**MATERIAL SUPPLIED**

┌──

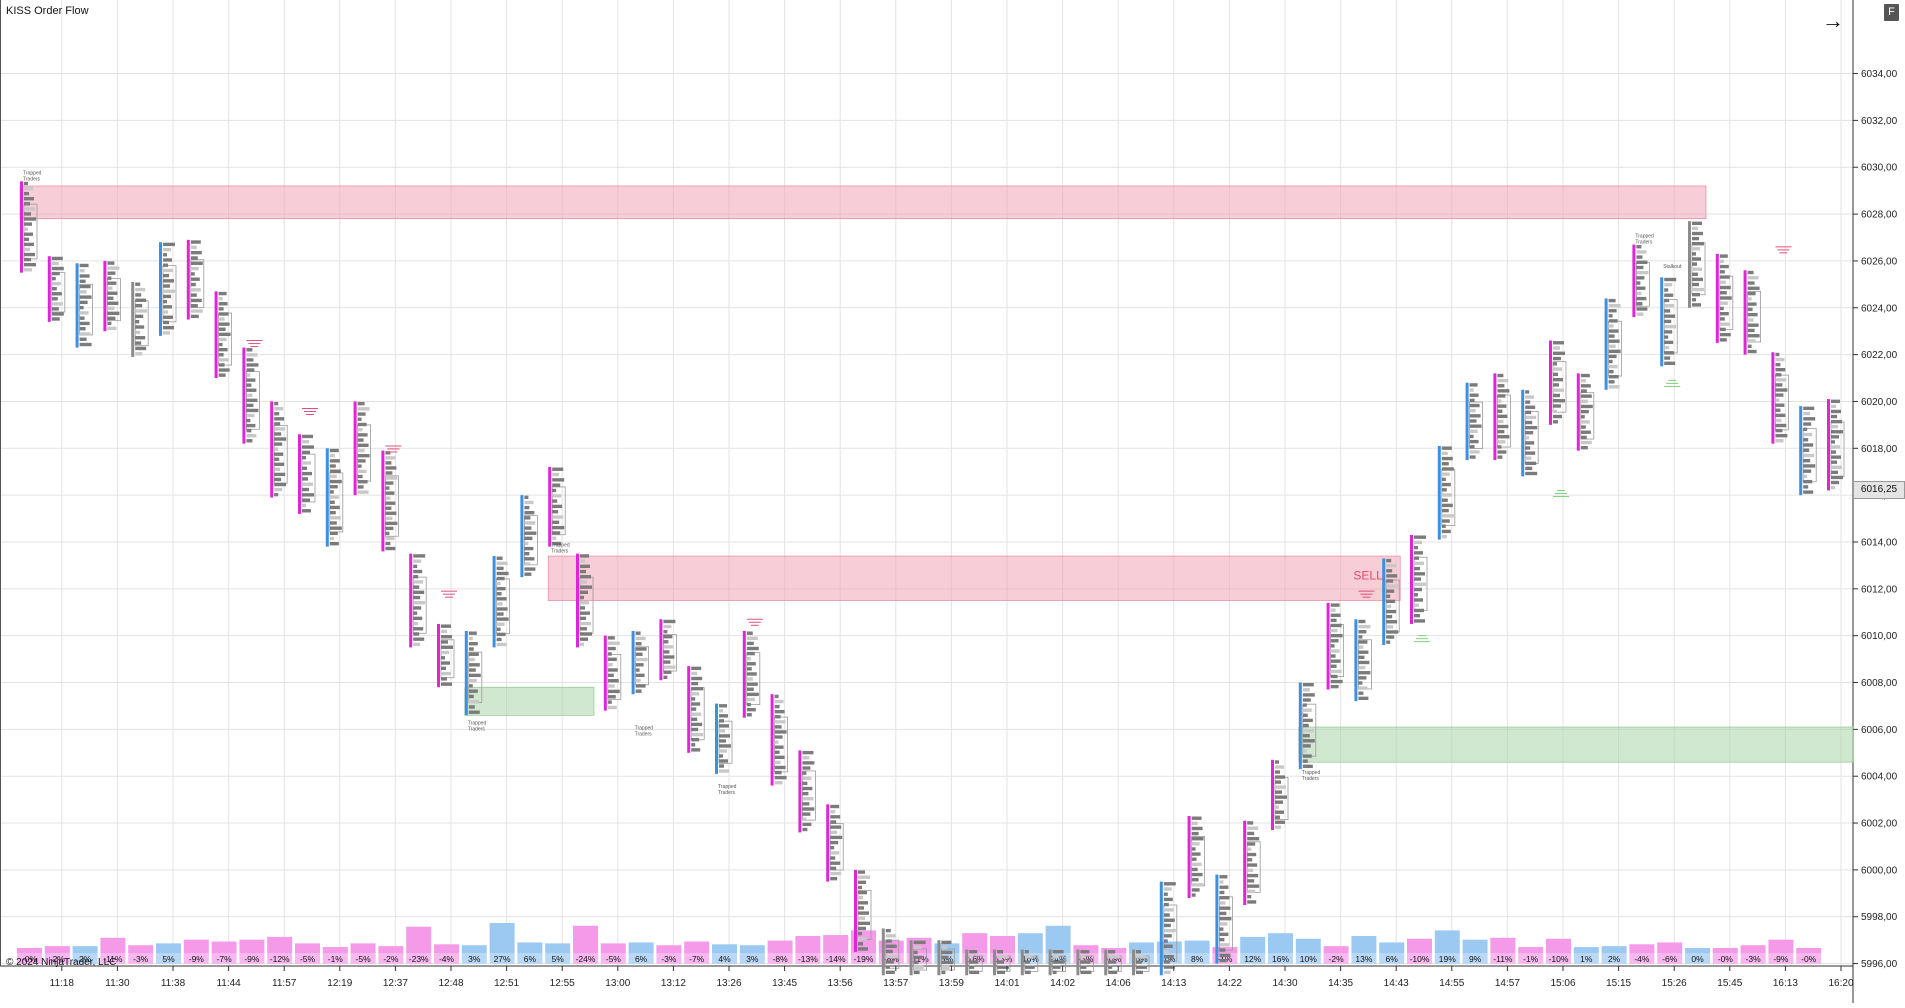 The height and width of the screenshot is (1008, 1905). What do you see at coordinates (1880, 964) in the screenshot?
I see `y-tick-label: 5996,00` at bounding box center [1880, 964].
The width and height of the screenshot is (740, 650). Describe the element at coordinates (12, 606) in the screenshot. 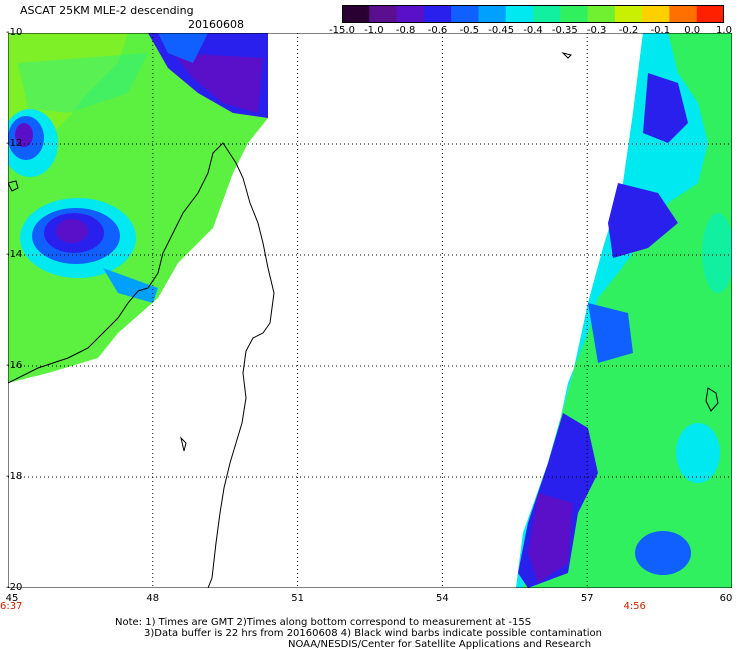

I see `time-label: 6:37` at that location.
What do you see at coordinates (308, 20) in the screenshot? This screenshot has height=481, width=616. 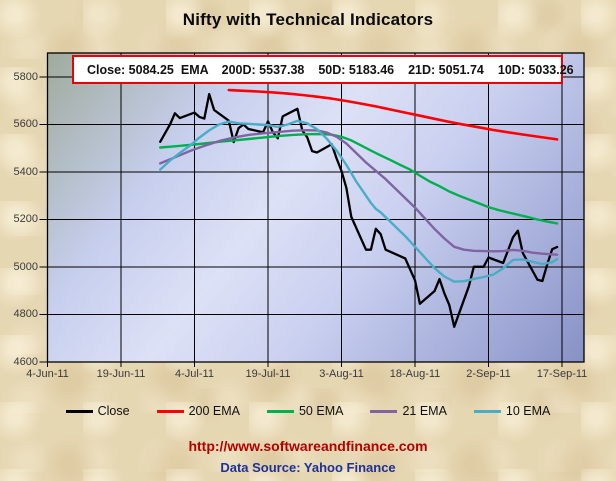 I see `chart-title: Nifty with Technical Indicators` at bounding box center [308, 20].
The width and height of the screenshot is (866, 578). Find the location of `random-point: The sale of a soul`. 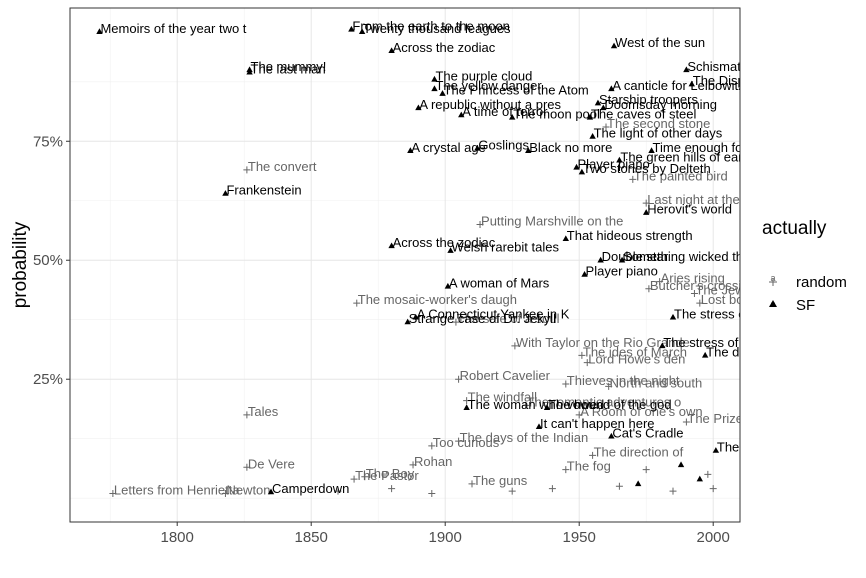

random-point: The sale of a soul is located at coordinates (506, 318).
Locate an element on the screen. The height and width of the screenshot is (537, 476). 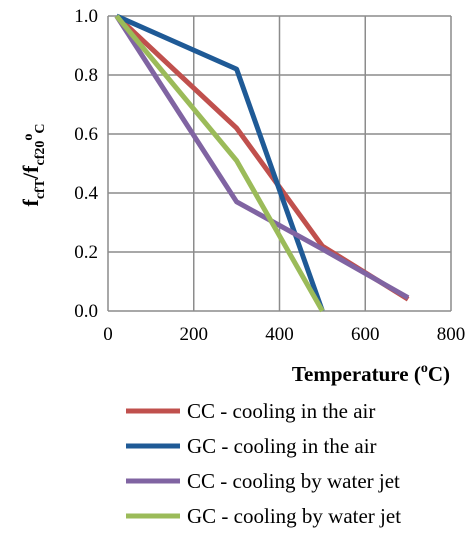
y-tick-label: 0.8 is located at coordinates (86, 76).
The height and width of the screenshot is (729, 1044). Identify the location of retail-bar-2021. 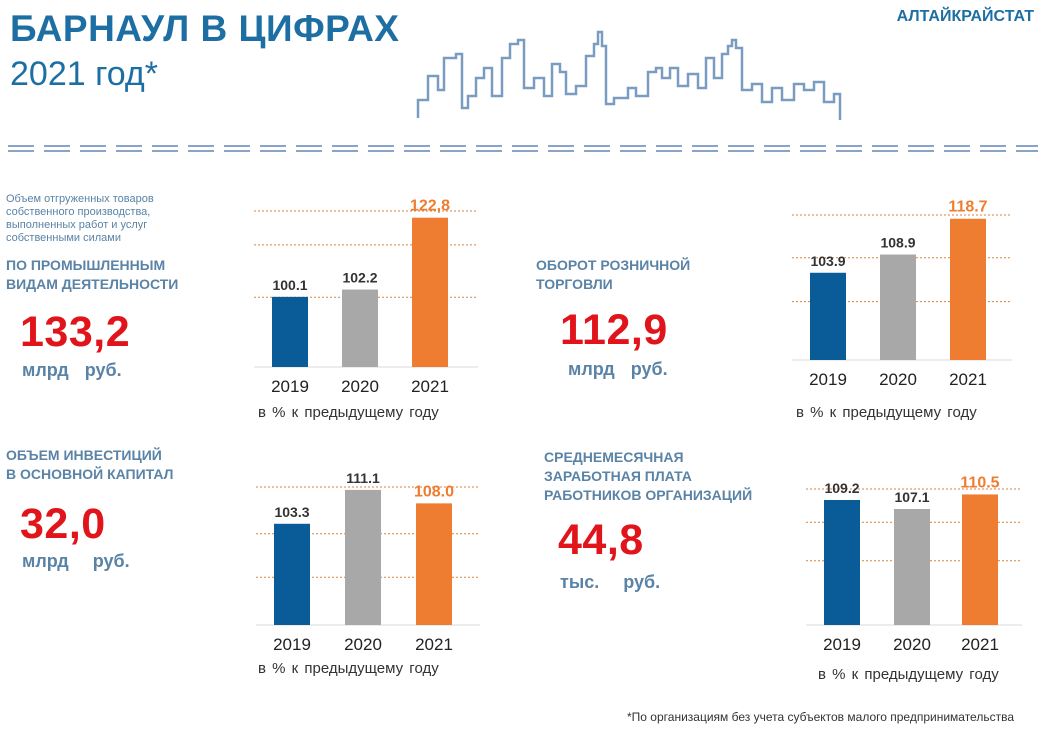
(968, 289).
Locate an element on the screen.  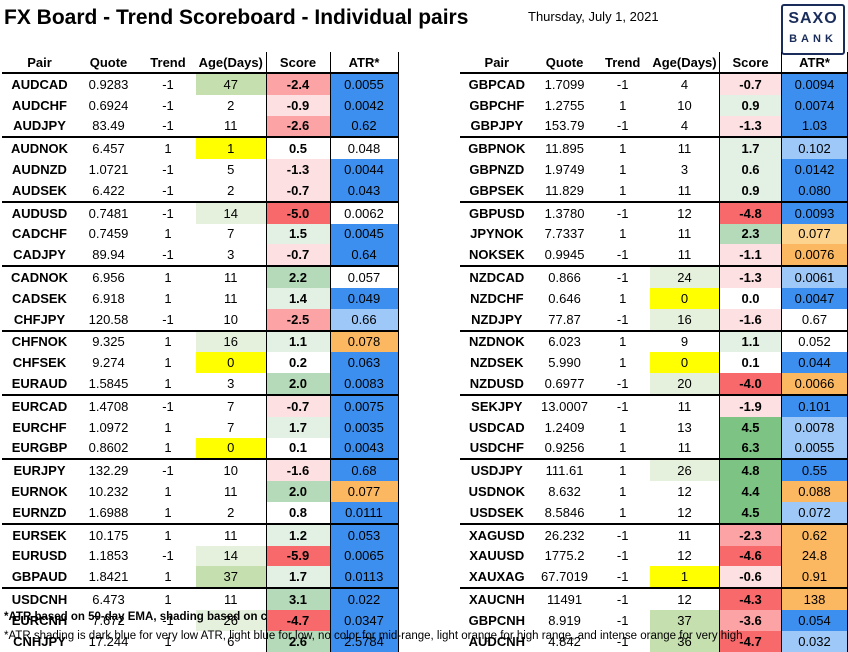
score-cell: 1.7 is located at coordinates (750, 148).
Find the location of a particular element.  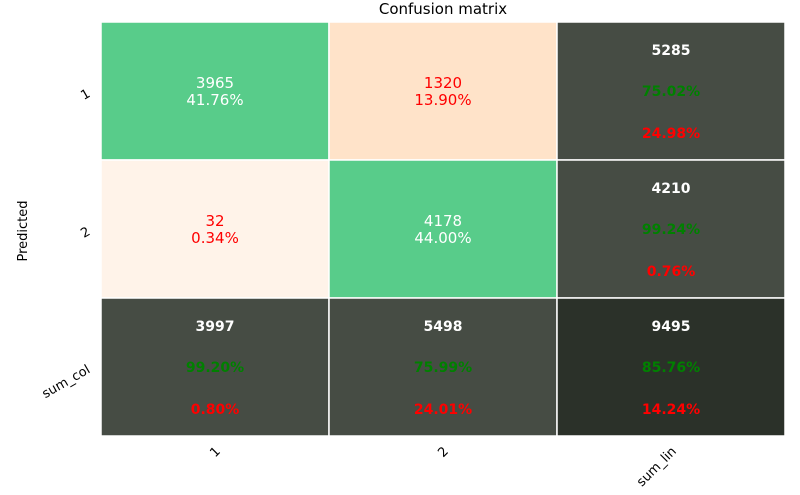

y-tick-label: 1 is located at coordinates (86, 94).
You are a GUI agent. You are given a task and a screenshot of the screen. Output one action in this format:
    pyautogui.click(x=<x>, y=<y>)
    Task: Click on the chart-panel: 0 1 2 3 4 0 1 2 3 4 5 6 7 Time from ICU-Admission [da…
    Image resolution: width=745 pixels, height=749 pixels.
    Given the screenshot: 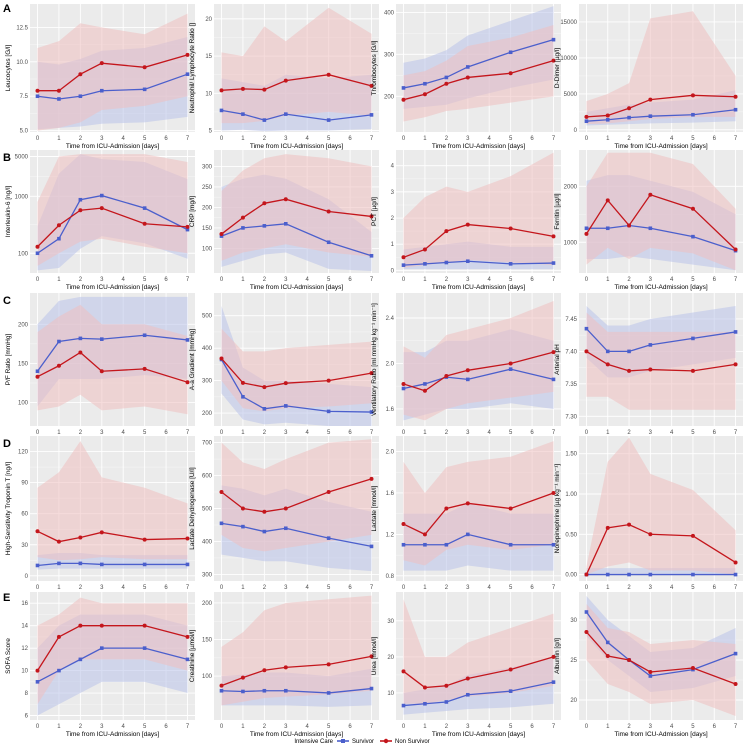 What is the action you would take?
    pyautogui.click(x=466, y=220)
    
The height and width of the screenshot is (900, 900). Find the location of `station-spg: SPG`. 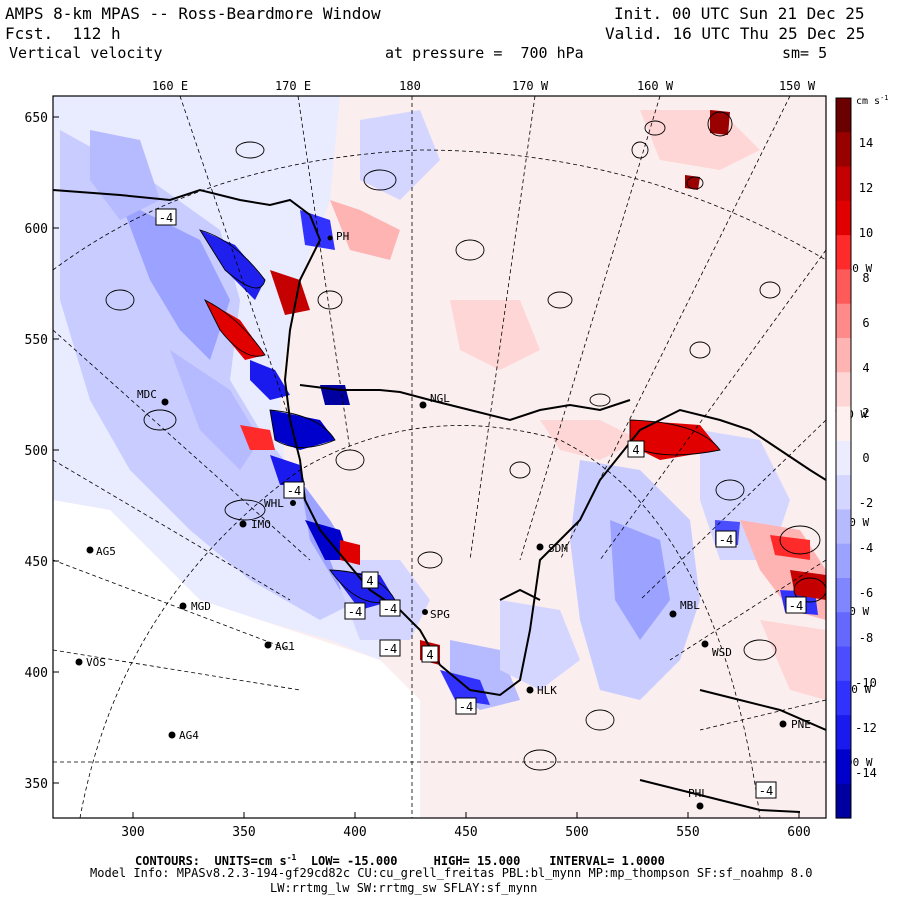

station-spg: SPG is located at coordinates (436, 614).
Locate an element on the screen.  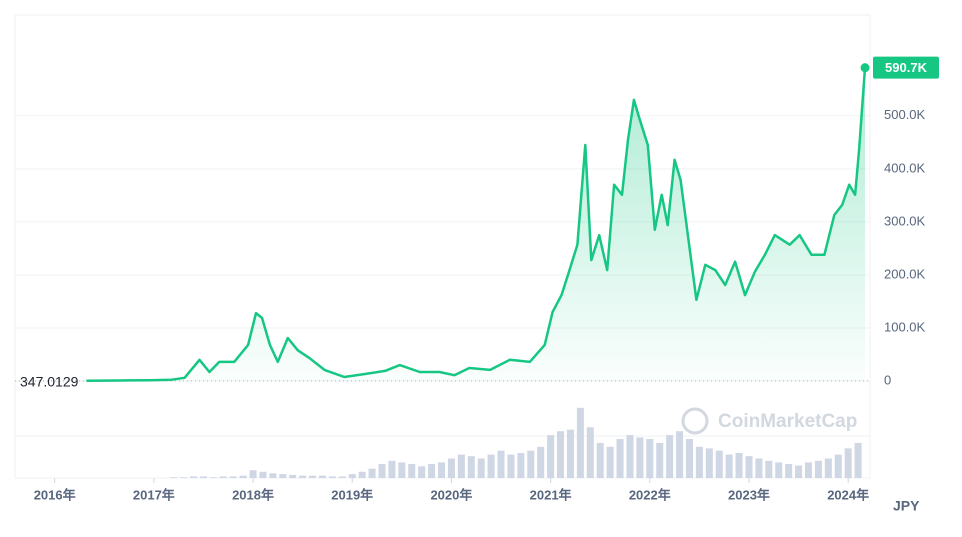
y-tick-label: 300.0K is located at coordinates (905, 220).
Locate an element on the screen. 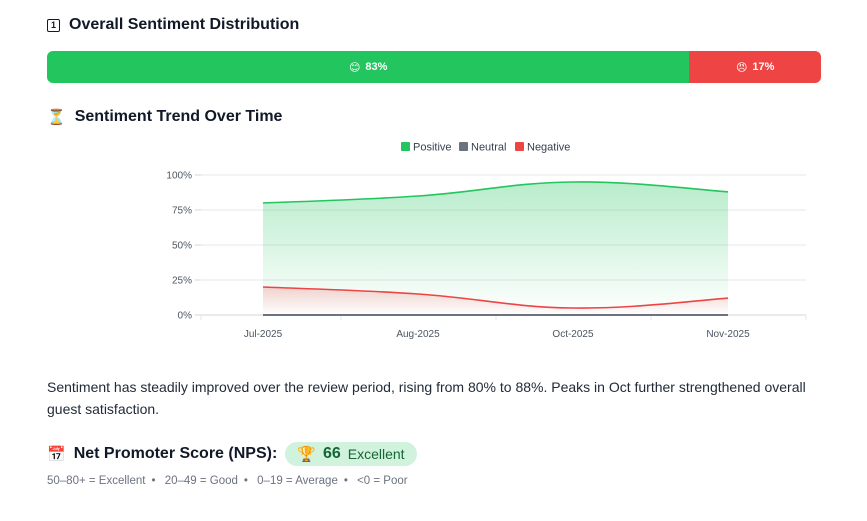 Image resolution: width=867 pixels, height=521 pixels. smile-emoji-icon: 😊 is located at coordinates (354, 67).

└──

**TASK STATEMENT**
Pull out the lines from the one containing "The width and height of the screenshot is (866, 578)." to the one containing "(968, 289).", both included, and reproduce them word for word. Omit the pictures.

**ANSWER FOR THIS EXERCISE**
The width and height of the screenshot is (866, 578). Find the location of `random-point: The sale of a soul`. 

random-point: The sale of a soul is located at coordinates (506, 318).
Locate an element on the screen. The height and width of the screenshot is (537, 476). 
y-tick-label: 0.8 is located at coordinates (86, 76).
The height and width of the screenshot is (729, 1044). Identify the location of retail-bar-2021. 
(968, 289).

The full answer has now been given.